Now, in my opinion, the ADA website is worse than the DOL website and worse than my neighbor’s enchiladas so I won’t bother you with that link. However, the Equal Employment Opportunity Commission (the governing body for ADA issues) has a decent fact sheet for your use; additionally, the Commission is charged with educating employers on how to work through this process because, hello, it is sometimes daunting!

I know…this all seems like a pain in the ass but it is the right thing to do.

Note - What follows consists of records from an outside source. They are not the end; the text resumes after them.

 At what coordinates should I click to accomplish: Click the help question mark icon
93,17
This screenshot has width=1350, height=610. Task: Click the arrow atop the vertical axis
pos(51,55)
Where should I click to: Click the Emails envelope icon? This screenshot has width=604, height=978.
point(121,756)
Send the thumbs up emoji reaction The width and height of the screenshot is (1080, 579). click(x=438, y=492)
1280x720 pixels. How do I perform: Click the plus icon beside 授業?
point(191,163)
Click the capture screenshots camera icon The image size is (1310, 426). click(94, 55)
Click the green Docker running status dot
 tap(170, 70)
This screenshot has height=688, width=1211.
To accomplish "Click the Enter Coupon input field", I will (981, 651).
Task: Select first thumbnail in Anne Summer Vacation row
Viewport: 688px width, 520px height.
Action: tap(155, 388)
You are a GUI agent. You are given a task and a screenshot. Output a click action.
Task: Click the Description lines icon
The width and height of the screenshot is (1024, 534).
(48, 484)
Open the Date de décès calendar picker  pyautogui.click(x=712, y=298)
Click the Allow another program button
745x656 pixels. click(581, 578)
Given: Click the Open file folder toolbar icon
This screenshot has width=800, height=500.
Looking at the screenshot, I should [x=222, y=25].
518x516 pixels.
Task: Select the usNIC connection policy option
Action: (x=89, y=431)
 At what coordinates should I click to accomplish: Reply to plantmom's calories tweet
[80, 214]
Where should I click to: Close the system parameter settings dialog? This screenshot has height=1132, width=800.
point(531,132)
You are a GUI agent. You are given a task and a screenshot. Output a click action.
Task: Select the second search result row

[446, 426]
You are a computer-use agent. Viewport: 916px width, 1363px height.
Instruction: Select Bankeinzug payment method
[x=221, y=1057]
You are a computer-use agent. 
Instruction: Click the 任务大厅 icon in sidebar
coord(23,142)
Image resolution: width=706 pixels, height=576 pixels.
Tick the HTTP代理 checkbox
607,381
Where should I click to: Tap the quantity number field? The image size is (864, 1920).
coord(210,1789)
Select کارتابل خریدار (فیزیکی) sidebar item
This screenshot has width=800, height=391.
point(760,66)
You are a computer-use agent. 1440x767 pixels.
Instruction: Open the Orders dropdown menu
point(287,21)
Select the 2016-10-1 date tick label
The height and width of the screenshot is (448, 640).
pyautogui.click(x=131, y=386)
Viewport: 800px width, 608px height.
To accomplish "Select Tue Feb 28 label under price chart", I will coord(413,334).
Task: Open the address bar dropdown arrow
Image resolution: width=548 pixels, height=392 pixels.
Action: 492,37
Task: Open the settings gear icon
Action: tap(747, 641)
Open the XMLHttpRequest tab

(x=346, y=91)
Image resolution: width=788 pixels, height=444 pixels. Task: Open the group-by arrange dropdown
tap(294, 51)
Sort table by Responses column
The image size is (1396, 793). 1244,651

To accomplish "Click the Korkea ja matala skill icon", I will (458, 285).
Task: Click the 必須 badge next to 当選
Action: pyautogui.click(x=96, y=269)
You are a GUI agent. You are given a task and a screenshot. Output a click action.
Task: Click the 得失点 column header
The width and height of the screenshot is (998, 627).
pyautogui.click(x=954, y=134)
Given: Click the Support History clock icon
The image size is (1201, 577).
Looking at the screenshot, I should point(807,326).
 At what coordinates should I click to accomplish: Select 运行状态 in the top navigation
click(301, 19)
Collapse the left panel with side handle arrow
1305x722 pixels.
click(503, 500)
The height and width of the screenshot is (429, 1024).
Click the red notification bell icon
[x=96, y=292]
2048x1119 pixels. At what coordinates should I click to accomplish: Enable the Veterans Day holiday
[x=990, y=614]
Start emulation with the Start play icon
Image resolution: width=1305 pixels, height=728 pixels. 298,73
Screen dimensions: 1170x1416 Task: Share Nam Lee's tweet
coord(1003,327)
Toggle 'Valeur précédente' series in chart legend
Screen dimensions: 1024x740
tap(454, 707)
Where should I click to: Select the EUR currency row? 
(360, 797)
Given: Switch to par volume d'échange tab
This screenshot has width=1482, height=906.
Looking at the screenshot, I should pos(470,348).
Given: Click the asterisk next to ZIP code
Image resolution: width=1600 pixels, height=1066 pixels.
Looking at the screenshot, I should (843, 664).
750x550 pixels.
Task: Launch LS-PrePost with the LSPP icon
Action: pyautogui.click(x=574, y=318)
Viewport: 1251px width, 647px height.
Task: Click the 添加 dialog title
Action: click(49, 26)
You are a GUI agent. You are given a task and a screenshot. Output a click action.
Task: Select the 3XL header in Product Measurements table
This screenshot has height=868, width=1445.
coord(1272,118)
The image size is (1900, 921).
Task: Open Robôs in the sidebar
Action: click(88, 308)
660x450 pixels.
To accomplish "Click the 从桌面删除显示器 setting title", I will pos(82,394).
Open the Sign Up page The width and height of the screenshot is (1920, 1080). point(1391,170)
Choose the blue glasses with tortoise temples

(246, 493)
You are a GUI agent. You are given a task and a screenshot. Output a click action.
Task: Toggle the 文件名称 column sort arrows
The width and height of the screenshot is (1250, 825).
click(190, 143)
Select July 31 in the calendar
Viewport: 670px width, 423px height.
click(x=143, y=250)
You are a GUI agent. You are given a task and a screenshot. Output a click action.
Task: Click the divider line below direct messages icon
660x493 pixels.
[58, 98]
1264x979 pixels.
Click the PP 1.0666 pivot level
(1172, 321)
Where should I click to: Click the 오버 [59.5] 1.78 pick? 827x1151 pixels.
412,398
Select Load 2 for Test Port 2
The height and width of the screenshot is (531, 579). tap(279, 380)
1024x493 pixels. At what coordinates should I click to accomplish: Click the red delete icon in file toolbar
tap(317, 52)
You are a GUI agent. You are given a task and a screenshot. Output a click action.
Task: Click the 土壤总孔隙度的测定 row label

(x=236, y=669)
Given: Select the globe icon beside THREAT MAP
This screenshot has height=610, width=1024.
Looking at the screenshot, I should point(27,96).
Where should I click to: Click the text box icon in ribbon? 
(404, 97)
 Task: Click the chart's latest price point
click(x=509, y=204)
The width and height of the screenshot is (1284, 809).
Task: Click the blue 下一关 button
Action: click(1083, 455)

I’ll climb down off my soap box, have a slice of zucchini bread and perhaps even a tasty beverage because I’m all riled up but please promise me these things:

  • You’ll focus on the intent and goals of these laws…they are worthy and just…and not on the pain they give you.
  • You’ll accept your responsibility for doing the right thing.
  • You’ll have patience with the process.
  • You’ll demonstrate some empathy and compassion for the employee…he/she has to put up with the process too!
  • You’ll encourage your peers to do the same things.
  • You’ll stop any of your peers from cheating.
  • You’ll refuse to cheat.

I know…it all seems like a pain in the ass but it is the right thing to do!